One issue is that Citi Bike has proved more popular than expected with annual users who generate comparatively little revenue. Some 99,000 people pay $95 a year plus tax to be able to use the bikes for 45 minutes at a time.

The potential for far greater revenue, however, is with short-term users. Many of those were expected to be tourists, and they haven’t used the bikes nearly as much as officials had anticipated, people familiar with the matter said. . . .

Operational difficulties have also troubled Citi Bike. The task of moving bikes to respond to the patterns of commuters—those who grab a bike in the West Village to Midtown in the morning but may not ride it home at night—has been more cumbersome than expected in New York City traffic. That has raised costs.

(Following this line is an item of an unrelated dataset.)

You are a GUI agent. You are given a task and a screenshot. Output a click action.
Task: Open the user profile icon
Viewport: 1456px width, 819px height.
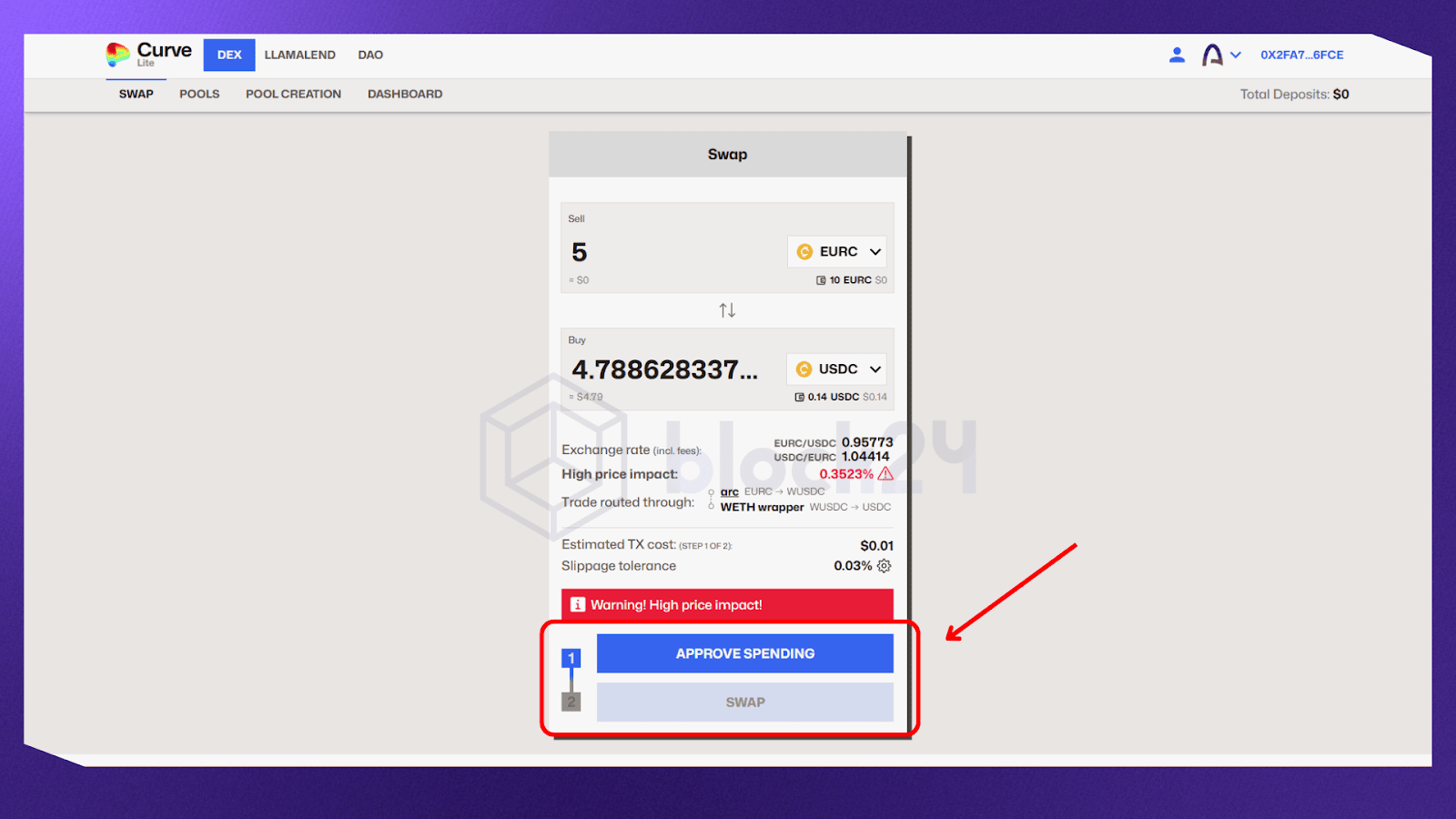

Also, some 50 batteries have to be changed manually at the system’s 330 docking stations every night, requiring Citi Bike to hire a subcontractor just to do the job, according to people familiar with the matter.

Citi Bike has been forced to lay off some workers because of the financial strain, which has made it more difficult to operate the sprawling network and respond to customers, the people familiar with the matter said.

The upside is that New York City’s bike share—unlike those in many other big cities—doesn’t receive tax dollars, and is instead getting its funding from sponsorships, ads, and consumers who use the bikes. The Wall Street Journal reports that despite struggling financially, the bike-share program won’t seek public funding.